• **DESCRIPTION OF THE TASK**
Without changing a character, return the entries, but not the images they hold.

• **DATA SECTION**
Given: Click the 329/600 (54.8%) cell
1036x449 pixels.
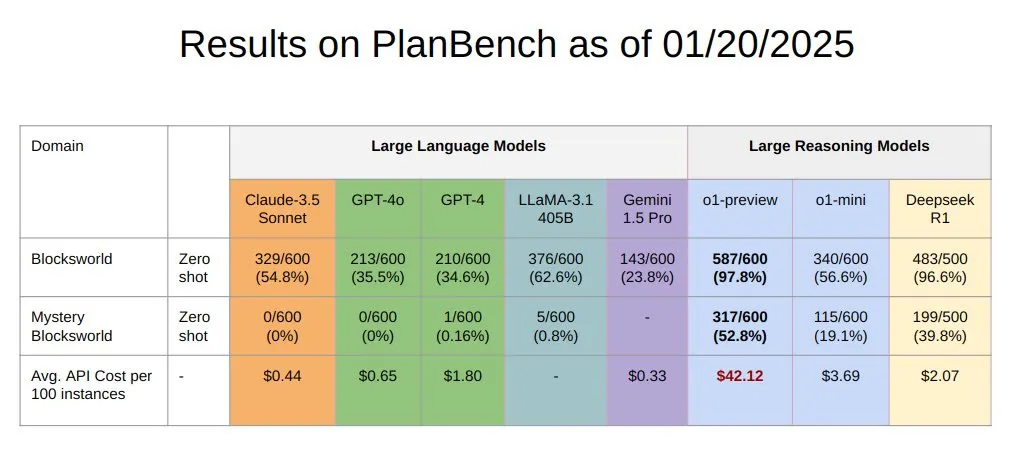Looking at the screenshot, I should point(282,267).
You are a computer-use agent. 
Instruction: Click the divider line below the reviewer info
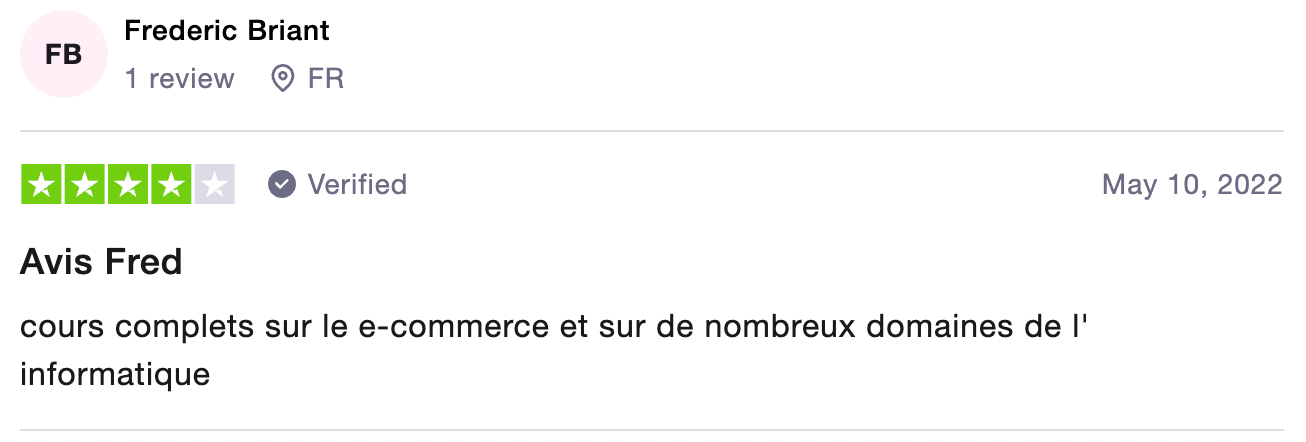(x=652, y=131)
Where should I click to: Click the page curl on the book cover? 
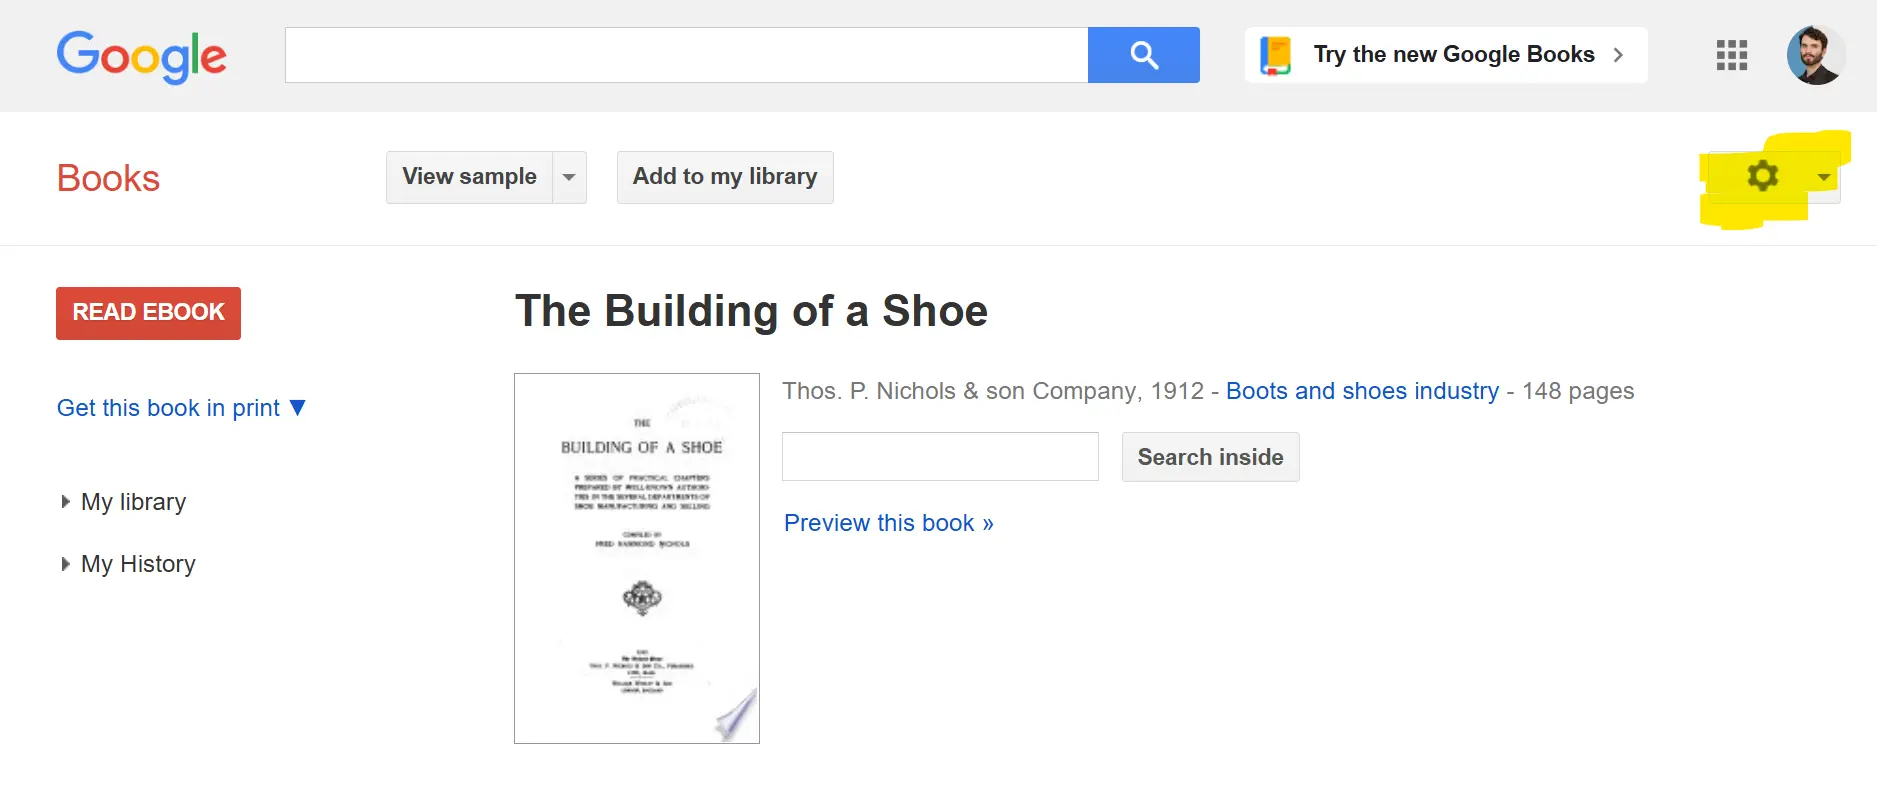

• **RESULT OF THE TASK**
Given: Click the 329/600 (54.8%) cell
1036x449 pixels.
Looking at the screenshot, I should point(282,267).
You are a computer-use agent. 
Instruction: Click the divider line below the reviewer info
(x=652, y=131)
Where should I click to: Click the page curl on the book cover? 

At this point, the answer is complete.